Eighteen years later, we continue to share the same concerns. Further, the vocabulary has evolved. We can talk about an Anthropocene: a new geological epoch driven by human actions. As severe as the environmental crisis confronting us remains, the good news is that this new vocabulary acknowledges that we now live in an age of change and that we must prepare for the inevitable challenges facing us. Breeding resilience in our cities in our food production and in our energy and transportation networks has become a necessity and there are encouraging signs in many sectors.

But spare a thought for the Anthropocene’s social implications. The title of Commoner’s 1997 talk was an explicit reference to Lenin’s famous essay, and the environmental crisis for Commoner was unmistakably a human event: it was caused by human actions, but the ultimate measure of its impact was the threat to human health and well-being. As a concept, the Anthropocene is less good here. We are not all exposed to environmental catastrophe equally. Nor are we all susceptible to environmental vulnerabilities in the same ways.

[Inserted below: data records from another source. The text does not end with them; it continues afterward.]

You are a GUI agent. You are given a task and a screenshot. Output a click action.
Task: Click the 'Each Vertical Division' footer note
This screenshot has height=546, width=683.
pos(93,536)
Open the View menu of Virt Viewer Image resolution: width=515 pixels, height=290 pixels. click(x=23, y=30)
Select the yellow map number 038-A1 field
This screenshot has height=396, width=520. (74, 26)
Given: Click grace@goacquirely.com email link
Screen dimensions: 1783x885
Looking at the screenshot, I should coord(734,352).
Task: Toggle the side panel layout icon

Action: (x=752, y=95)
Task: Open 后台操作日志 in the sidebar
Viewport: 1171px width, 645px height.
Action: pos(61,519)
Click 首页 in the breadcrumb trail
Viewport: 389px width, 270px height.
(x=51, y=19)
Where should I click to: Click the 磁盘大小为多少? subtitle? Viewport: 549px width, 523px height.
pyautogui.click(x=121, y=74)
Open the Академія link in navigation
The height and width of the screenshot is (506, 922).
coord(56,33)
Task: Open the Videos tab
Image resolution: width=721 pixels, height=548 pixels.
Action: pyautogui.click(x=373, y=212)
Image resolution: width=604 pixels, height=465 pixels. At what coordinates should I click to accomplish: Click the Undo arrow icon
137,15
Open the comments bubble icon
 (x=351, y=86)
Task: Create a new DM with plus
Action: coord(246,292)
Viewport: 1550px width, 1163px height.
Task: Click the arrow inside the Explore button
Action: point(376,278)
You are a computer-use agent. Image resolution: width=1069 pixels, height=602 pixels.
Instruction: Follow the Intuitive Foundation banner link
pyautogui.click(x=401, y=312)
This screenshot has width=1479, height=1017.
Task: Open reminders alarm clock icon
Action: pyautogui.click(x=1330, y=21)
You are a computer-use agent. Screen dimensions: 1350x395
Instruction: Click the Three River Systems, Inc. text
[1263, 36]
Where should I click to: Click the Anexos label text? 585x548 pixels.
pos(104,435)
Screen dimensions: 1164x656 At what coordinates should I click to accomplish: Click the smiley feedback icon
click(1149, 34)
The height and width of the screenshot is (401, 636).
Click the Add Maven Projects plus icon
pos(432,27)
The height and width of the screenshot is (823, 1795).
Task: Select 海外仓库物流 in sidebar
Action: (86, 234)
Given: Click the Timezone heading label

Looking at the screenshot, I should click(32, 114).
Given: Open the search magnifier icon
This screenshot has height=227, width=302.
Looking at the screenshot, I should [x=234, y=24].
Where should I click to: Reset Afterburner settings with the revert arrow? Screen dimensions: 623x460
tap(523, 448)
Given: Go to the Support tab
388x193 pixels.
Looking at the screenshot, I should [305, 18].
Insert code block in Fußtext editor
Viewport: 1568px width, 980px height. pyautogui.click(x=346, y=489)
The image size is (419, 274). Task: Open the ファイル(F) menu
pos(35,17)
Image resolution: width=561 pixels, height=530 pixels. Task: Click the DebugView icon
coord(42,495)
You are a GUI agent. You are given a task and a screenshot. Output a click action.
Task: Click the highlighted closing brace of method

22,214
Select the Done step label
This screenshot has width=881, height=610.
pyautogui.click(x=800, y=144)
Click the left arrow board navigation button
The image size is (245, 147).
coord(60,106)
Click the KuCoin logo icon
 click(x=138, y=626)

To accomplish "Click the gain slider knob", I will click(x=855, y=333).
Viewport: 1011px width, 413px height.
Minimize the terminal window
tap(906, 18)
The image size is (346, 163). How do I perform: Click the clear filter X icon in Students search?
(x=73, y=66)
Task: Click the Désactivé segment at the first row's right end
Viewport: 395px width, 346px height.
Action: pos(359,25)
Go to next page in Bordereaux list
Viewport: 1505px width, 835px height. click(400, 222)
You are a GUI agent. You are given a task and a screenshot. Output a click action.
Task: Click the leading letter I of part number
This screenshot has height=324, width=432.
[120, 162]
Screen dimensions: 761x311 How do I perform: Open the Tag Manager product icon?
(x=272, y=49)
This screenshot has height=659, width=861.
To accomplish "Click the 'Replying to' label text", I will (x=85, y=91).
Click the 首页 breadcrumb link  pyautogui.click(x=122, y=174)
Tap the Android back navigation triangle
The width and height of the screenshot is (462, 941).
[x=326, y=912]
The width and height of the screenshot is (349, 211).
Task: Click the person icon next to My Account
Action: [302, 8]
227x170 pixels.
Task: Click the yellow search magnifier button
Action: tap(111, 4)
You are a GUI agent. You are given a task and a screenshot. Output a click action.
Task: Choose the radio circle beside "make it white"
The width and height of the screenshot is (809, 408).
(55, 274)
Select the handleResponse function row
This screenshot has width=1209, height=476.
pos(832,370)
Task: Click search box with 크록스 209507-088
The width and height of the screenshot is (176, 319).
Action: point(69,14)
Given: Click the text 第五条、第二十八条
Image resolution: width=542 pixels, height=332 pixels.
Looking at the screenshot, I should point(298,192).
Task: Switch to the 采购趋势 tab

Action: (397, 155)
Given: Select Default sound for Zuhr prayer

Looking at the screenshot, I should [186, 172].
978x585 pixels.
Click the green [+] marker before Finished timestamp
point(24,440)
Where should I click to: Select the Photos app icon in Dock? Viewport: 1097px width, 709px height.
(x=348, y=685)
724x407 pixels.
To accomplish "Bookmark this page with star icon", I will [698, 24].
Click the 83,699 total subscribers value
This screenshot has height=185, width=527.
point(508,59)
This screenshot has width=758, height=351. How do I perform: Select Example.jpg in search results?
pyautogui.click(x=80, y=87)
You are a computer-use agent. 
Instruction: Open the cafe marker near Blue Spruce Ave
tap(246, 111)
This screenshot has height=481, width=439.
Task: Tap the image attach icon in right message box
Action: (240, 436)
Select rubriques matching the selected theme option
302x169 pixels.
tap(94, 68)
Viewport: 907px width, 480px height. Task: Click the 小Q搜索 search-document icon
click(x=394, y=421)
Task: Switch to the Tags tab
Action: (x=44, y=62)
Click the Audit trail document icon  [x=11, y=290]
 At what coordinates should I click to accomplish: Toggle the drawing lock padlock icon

At a 2014 Earth Day function at the University of Wisconsin’s Nelson Institute for Environmental Studies, the author China Miéville spoke about “The Limits of Utopia,” and noted the devil’s bargain in “Anthropocene”:

The very term “Anthropocene,” which gives with one hand, insisting on human drivers of ecological shift, misleads with its implied “We.”

“We” are not Tuvalu. “We” are not forced into migration by advancing deserts or retreating waters. Many (likely all) readers of this post are among the privileged, relative few who can lament the almost theoretical/hypothetical hazards confronting us and debate their contexts, outcomes, and solutions. The story is always more complicated, but in Commoner I always found an explicit effort to not lose sight of the signal within the noise. The environmental crisis was a global phenomenon and environmentalism was devoted to human welfare. Thus, he concluded his 1997 talk with a missive to tackle the kind of social change that is so often overlooked when we talk about climate change or other “big” environmental problems. Their source is rarely in the air, soil, or water, but in human actions (and, tragically, human inactions). Even in the context of this new vocabulary, I doubt Commoner’s message would have changed:

We, who are environmental advocates, must find a way—for the sake of the planet and the people who live on it—to join a historic mission to end poverty wherever it exists.